##### MATERIAL FOR THIS TASK

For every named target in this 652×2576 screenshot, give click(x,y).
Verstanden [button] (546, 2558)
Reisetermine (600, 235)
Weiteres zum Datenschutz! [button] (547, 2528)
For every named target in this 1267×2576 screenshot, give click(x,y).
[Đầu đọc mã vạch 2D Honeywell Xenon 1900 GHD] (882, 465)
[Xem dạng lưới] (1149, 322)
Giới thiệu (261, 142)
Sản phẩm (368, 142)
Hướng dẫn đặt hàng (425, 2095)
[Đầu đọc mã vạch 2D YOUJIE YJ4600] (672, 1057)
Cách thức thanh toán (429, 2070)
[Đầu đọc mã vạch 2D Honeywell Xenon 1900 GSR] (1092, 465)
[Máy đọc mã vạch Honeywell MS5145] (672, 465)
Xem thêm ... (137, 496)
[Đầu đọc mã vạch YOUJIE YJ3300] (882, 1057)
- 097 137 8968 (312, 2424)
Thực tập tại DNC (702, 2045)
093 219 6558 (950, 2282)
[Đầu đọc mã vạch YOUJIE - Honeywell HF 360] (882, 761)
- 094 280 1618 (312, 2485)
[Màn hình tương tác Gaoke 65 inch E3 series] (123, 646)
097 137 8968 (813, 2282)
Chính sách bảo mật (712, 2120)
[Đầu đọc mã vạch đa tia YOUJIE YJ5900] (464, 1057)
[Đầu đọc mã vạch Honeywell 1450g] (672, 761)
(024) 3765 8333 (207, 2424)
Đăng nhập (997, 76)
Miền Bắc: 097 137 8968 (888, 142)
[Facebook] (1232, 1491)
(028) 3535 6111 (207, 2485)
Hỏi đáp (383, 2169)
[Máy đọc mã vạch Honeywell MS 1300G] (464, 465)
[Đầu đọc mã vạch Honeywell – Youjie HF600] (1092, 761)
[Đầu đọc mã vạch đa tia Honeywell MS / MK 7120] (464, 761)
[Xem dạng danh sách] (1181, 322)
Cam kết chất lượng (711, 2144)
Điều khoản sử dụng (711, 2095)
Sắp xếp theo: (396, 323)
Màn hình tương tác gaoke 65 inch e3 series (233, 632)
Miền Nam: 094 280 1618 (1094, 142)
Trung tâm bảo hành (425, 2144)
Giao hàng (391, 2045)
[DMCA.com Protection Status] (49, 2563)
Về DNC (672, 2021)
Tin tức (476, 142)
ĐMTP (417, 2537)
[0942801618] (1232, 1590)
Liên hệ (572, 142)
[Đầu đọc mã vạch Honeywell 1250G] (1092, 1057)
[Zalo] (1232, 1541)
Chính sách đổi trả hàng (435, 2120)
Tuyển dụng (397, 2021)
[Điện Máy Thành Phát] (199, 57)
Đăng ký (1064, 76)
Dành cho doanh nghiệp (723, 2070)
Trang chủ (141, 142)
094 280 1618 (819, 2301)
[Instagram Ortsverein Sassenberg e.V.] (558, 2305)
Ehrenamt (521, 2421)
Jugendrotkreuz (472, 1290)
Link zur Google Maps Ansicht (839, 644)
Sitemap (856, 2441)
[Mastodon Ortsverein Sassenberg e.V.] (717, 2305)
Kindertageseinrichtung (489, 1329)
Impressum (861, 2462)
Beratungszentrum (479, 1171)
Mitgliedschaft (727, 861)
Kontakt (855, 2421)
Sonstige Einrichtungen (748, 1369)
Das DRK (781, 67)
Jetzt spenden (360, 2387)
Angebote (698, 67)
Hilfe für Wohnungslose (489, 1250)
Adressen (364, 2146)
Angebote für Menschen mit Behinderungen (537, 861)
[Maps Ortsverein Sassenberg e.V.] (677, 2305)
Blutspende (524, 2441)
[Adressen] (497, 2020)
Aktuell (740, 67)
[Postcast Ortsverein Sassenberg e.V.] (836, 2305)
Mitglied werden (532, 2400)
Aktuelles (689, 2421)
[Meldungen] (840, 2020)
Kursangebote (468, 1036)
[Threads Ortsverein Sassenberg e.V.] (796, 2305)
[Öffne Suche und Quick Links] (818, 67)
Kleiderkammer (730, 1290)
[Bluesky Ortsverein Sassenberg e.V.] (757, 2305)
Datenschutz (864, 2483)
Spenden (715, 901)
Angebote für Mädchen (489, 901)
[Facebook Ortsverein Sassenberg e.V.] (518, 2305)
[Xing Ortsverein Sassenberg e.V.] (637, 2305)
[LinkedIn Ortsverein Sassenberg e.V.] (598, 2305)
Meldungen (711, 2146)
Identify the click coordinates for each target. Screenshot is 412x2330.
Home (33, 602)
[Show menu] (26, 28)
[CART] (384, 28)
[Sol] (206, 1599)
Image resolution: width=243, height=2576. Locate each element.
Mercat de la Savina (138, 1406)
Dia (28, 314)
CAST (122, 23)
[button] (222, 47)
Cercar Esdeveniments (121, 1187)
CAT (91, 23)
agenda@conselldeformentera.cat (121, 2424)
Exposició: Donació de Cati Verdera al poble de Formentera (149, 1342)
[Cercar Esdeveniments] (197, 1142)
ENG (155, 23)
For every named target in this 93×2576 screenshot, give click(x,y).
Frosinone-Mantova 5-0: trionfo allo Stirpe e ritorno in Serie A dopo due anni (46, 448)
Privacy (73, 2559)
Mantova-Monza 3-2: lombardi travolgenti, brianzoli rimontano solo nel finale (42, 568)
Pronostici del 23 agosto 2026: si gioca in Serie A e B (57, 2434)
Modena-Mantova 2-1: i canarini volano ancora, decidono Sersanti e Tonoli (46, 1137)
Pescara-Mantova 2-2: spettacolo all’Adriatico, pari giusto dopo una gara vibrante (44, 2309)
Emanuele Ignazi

##########

Give back, unchanged, the run of lines in the listing above that begins at the line containing "[Đầu đọc mã vạch đa tia Honeywell" and ends at the line containing "Trung tâm bảo hành (425, 2144)", both included.

RESULT OF THE EXERCISE:
[Đầu đọc mã vạch đa tia Honeywell MS / MK 7120] (464, 761)
[Xem dạng danh sách] (1181, 322)
Cam kết chất lượng (711, 2144)
Điều khoản sử dụng (711, 2095)
Sắp xếp theo: (396, 323)
Màn hình tương tác gaoke 65 inch e3 series (233, 632)
Miền Nam: 094 280 1618 (1094, 142)
Trung tâm bảo hành (425, 2144)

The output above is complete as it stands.